In a report entitled Banking in 2050: Key Findings, PricewaterhouseCoopers (PwC) has laid out the starting points for a discussion about which markets are TBTI (this is The Banker’s term, not PwC’s) and how to approach the ones that qualify. On the former point, the report’s authors, John Hawksworth and Nick Page, predict that total domestic credit in China will overtake that in the UK and Germany by 2010, Japan by about 2020 and the US by 2045. India is likely to emerge as the third largest domestic banking market in the world by 2040 and could grow faster than China in the long run. Brazil, Indonesia, Mexico, Russia and Turkey all have the potential to develop banking sectors of comparable scale to major European economies such as France and Italy before 2050, says the report.

But clearly it is not possible to expand in every market all at once. Helpfully, PwC has put together numbers on domestic credit and profits growth for some individual countries to identify the hottest prospects.

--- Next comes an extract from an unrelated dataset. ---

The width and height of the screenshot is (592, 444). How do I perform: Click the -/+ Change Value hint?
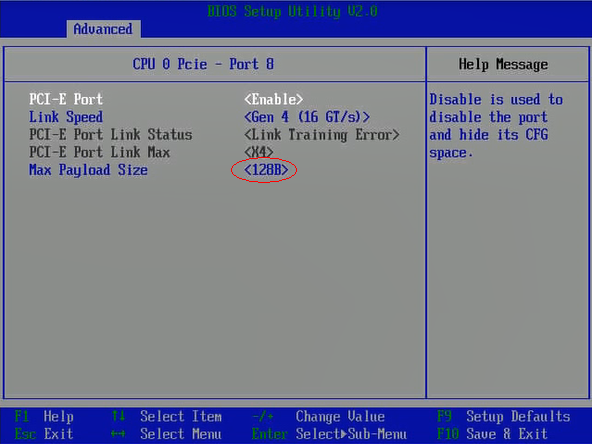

Domestic credit to gross domestic product of 200% is considered a ceiling for any country, and markets are looked at in terms of their development towards this goal as well as their income per capita. Most emerging markets are squeezed up at the part of the graph where both domestic credit and incomes are low, with the exception of China. Most developed countries are squeezed up in the graph where both domestic credit and incomes are high, with the exception of the US. China has exceptionally high credit because of its massive non-performing loans and underdeveloped equity markets, whereas the US lags because of its fragmented banking sector and powerful capital markets.

Whether Chinese banks would conclude from this that there are opportunities for them in the US is debatable but certainly banks from the emerging markets will be going overseas as well. We certainly do live in interesting times.